AI/ML Model Operations
The Missing Control Plane for GPU Platforms: Policy as Code, Not Just Schedulers


GPU platforms have become the backbone of modern AI. Startups and enterprises now deploy large language models, embedding pipelines, and inference services on clusters of high-end GPUs. Yet despite all this sophistication, most GPU platforms today are still operated using a fragile mix of YAML, scripts, tickets, and human judgment.
What’s missing is not a better scheduler. What’s missing is a real control plane.

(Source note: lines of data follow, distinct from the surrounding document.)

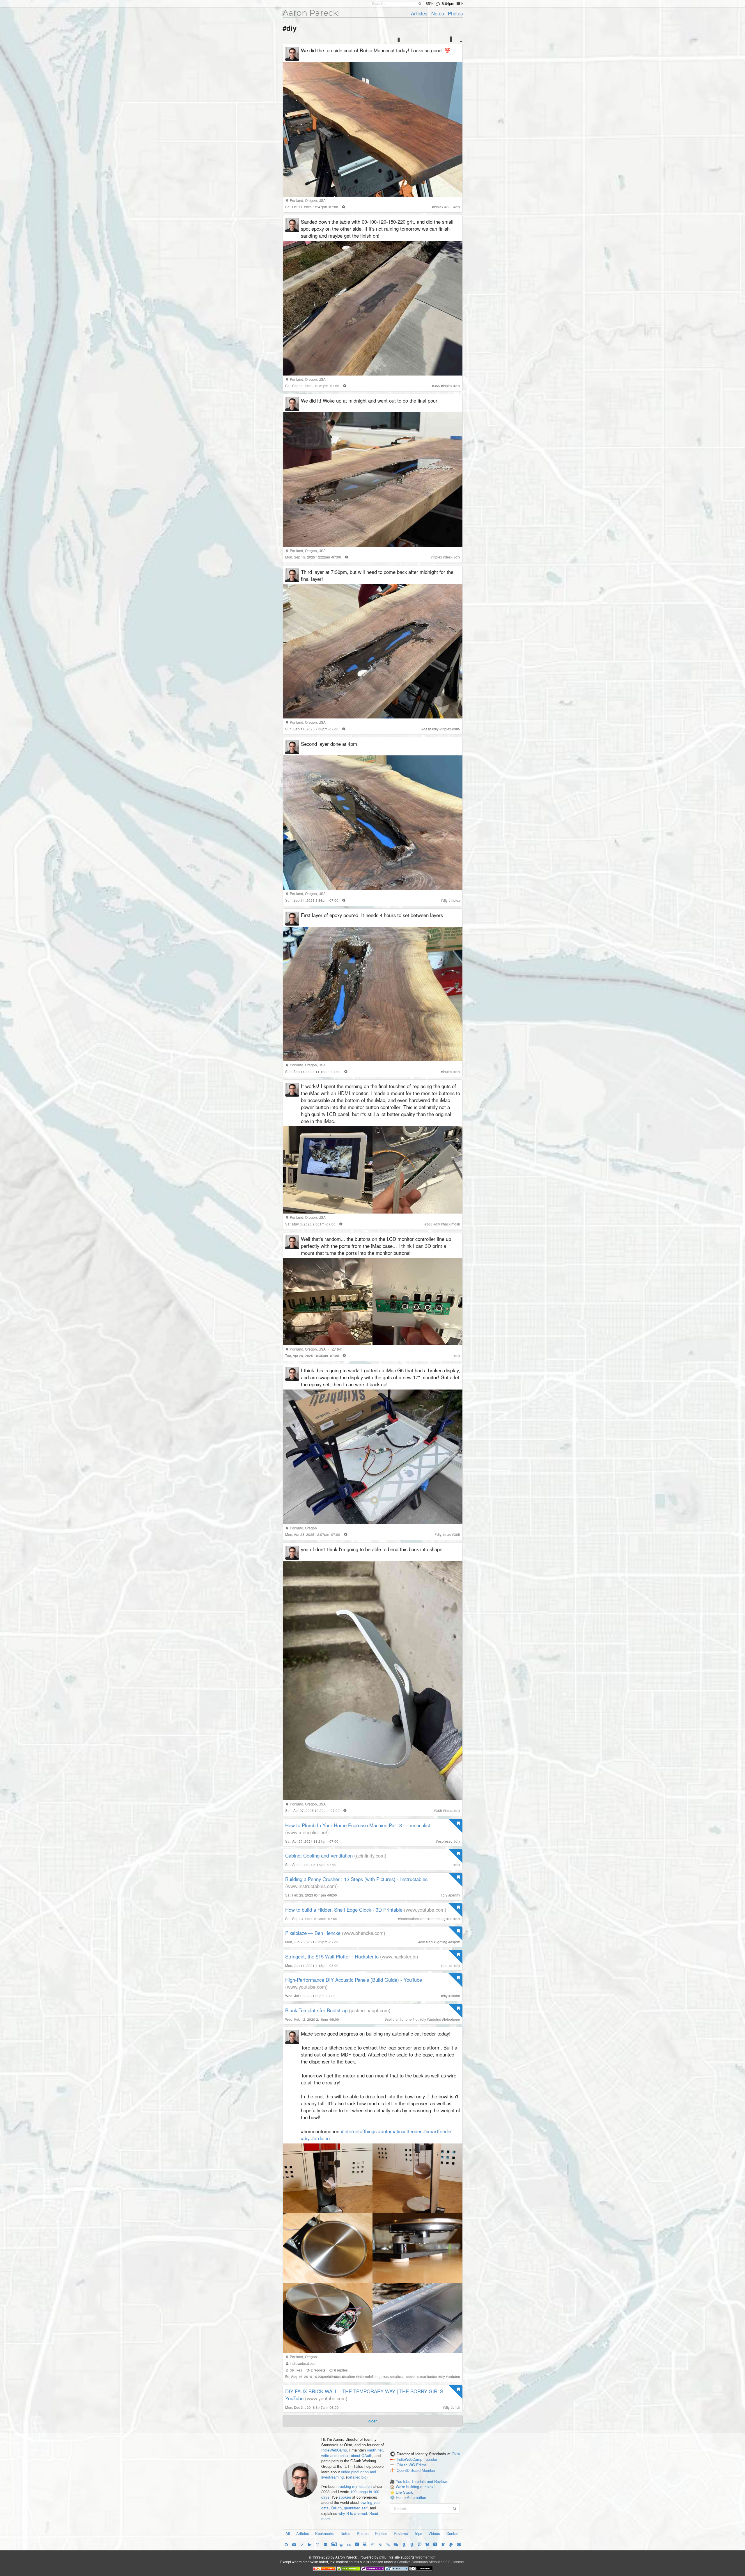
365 (449, 206)
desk (449, 557)
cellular (393, 2019)
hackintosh (451, 1224)
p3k (382, 2556)
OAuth (336, 2508)
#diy (305, 2138)
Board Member (423, 2470)
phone (407, 2019)
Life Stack (404, 2492)
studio (455, 1995)
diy (457, 206)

GPUs Are Being Sold as Products, But Operated Like Infrastructure
When customers buy GPU capacity, they are not buying machines. They are buying product guarantees such as:
entitlements (“I paid for 4 H100s”)
SLAs (“low latency, no preemption”)
isolation (“no noisy neighbors”)
compliance (“EU-only, dedicated hardware”)

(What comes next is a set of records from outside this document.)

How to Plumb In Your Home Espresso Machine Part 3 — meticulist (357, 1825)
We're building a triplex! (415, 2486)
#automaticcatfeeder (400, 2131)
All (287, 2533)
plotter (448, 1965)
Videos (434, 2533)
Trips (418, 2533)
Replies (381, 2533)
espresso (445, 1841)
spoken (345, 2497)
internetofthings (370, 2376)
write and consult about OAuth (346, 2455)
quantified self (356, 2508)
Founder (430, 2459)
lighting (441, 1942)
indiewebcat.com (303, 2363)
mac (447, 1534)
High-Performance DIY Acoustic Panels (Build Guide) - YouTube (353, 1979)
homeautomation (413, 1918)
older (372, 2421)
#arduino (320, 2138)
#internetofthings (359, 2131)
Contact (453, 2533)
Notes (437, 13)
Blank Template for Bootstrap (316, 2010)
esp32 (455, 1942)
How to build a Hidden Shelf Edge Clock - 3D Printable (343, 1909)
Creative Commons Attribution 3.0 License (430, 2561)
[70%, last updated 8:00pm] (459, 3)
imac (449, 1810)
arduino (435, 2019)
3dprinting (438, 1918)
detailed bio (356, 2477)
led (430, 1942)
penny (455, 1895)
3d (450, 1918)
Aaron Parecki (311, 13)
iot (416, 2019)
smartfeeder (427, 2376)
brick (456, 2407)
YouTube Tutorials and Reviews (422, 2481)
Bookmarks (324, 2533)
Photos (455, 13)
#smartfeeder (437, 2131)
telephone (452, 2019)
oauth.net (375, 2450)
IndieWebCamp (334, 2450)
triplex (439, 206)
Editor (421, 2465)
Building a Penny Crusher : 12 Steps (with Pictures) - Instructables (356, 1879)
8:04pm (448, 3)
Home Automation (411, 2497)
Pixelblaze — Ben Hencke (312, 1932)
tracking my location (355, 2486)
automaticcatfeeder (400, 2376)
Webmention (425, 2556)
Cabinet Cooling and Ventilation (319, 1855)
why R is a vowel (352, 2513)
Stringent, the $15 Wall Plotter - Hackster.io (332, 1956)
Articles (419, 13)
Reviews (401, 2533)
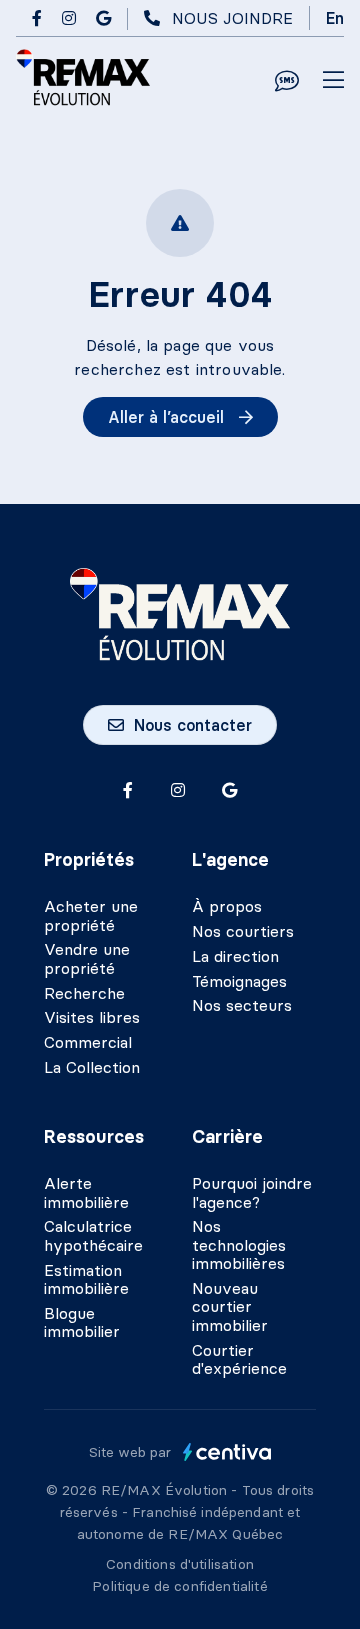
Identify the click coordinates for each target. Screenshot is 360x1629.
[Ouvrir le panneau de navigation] (333, 81)
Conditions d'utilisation (180, 1564)
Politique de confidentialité (179, 1586)
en (335, 18)
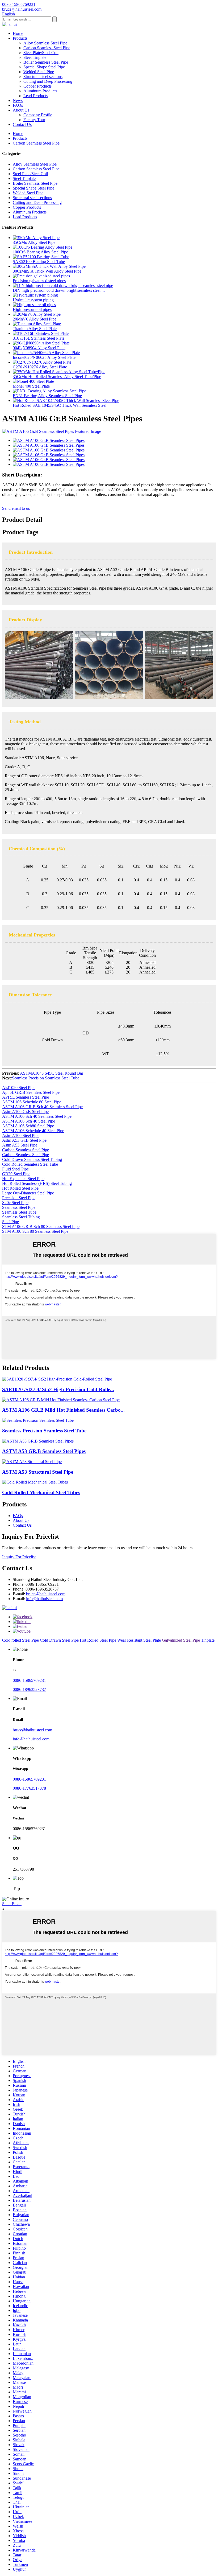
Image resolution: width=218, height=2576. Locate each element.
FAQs (18, 105)
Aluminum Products (40, 91)
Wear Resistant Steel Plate (139, 1640)
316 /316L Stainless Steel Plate (38, 338)
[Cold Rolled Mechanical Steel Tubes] (35, 1482)
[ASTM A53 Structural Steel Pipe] (32, 1461)
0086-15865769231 (29, 1680)
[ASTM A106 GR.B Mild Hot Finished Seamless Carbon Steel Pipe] (61, 1400)
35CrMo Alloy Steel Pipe (34, 242)
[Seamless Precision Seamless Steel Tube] (38, 1420)
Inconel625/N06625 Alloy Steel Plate (44, 357)
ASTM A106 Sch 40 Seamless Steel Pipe (37, 1116)
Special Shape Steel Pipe (44, 67)
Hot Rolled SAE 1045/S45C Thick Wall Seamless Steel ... (62, 405)
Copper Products (37, 86)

lifecycle semantics (“scale up, scale down, offboard cleanly”)
But today, those guarantees live in contracts, internal runbooks, tribal knowledge and best-effort operational discipline. They are not encoded into the system. That gap is why GPU platforms struggle with:
noisy neighbors
broken SLAs
unpredictable onboarding
chaotic scaling
compliance gaps
constant manual firefighting
A Control Plane Is Not an Orchestrator
Most GPU platforms assume their “control plane” is Kubernetes, Slurm, or a scheduler. It isn’t. Those systems decide how workloads run. A real control plane decides:
who is allowed to run what
where workloads may be placed
how much capacity a tenant is entitled to
whether a request must be approved
what isolation rules apply
what happens on failure
how data must be retained or destroyed
Those are product and governance decisions, not scheduling decisions.

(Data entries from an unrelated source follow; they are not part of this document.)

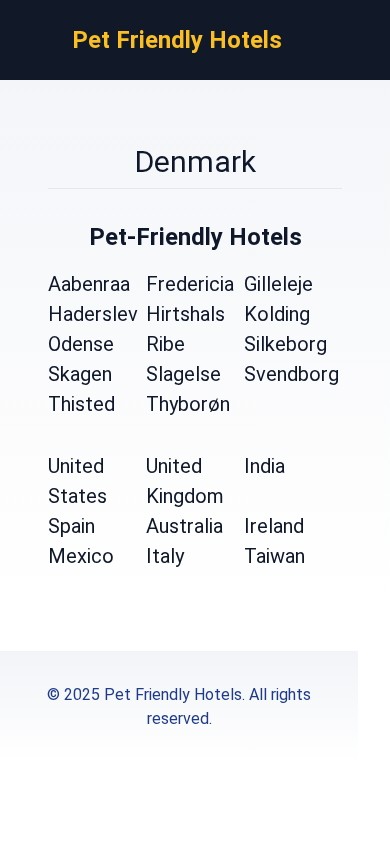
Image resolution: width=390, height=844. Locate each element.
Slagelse (183, 374)
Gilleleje (278, 284)
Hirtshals (185, 314)
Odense (81, 344)
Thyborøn (188, 404)
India (264, 466)
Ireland (274, 526)
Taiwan (274, 556)
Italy (165, 556)
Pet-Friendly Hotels (195, 237)
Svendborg (291, 374)
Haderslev (93, 314)
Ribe (165, 344)
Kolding (277, 314)
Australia (184, 526)
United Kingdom (185, 481)
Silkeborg (285, 344)
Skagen (80, 374)
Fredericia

The 4-Lane Blueprint for a GPUaaS Control Plane
To make this concrete, I built a BPM-style swimlane blueprint that separates responsibilities into four distinct layers:
Press enter or click to view image in full size

Lane 1 — Northbound Product API / UI
Tenant and admin actions such as:
create tenant
deploy model
request scale-up
change batch size
request GPU sharing
update quotas
offboard tenant
These are product-level intents.
Lane 2 — Product Control Plane
Policy-as-Code • Workflow-as-Code • Lifecycle State Machines
This is the missing layer. It owns:
tenant entitlements and quotas
SLA tiers and isolation rules
admission control
placement policies
privacy and compliance rules
degradation and preemption policies
onboarding and offboarding workflows
Crucially, these are not scripts. They are:
declarative policies
versioned rules
durable workflows
explicit state machines
This is where Policy as Code actually lives.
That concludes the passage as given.